• **GOAL OF THE EXERCISE**:
Repeat the listing below exactly from the line with "Click MacBook Pro in the breadcrumb bar" through its last line. Skip every picture.

____

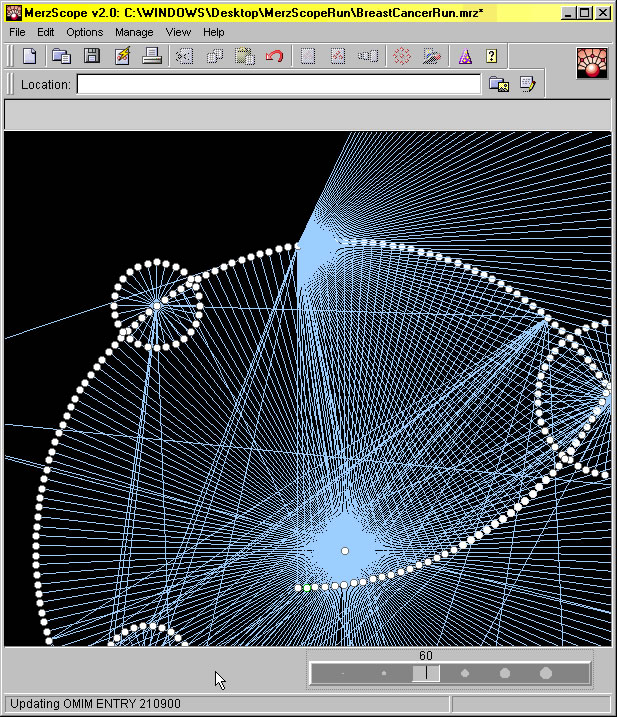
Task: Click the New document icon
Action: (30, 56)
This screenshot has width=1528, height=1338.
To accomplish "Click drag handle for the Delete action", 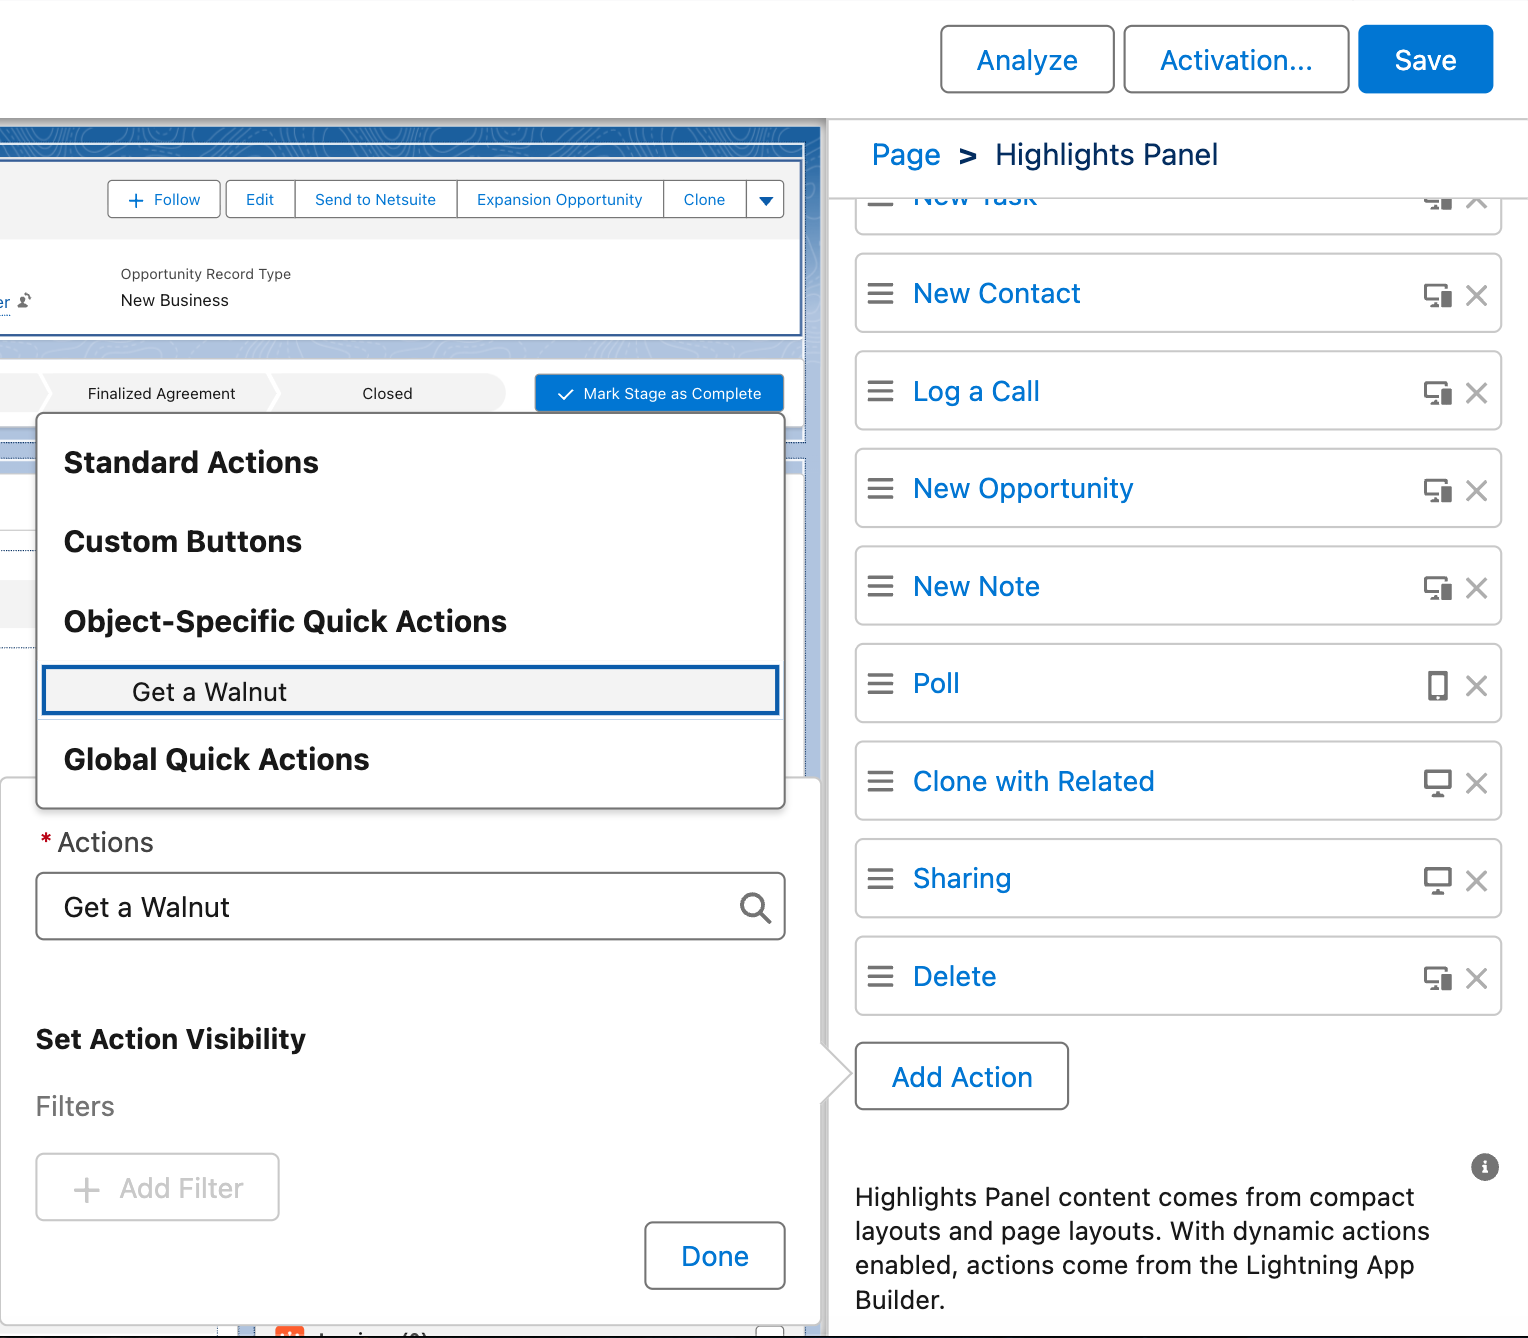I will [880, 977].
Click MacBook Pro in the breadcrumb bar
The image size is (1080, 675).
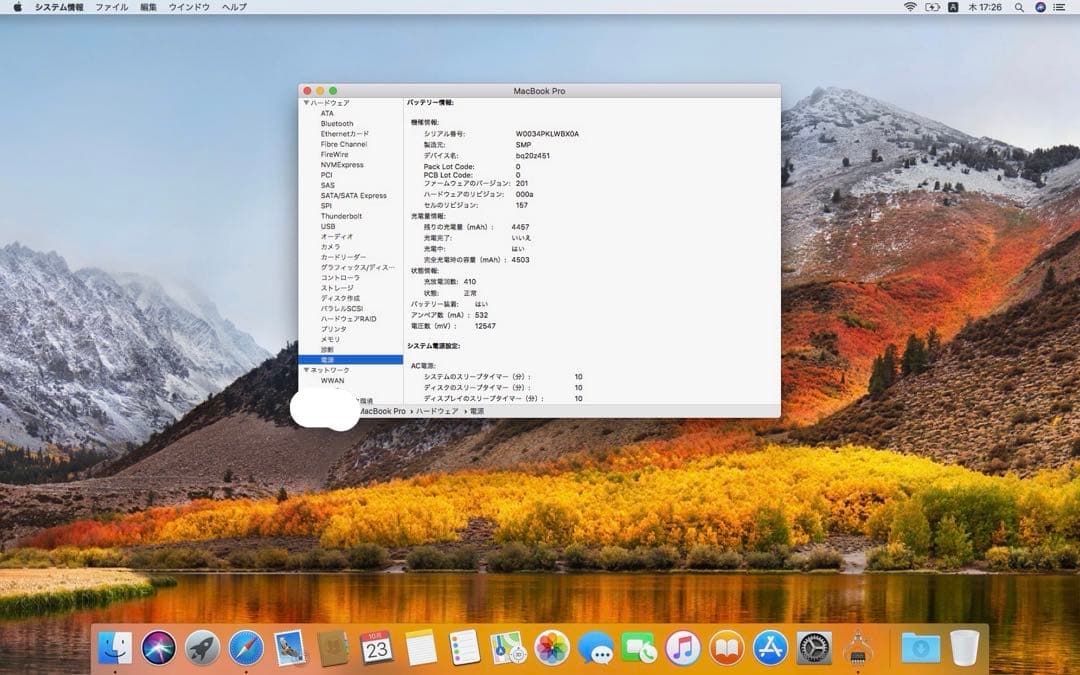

____

• **TASK SOLUTION**:
Click MacBook Pro in the breadcrumb bar
The image size is (1080, 675).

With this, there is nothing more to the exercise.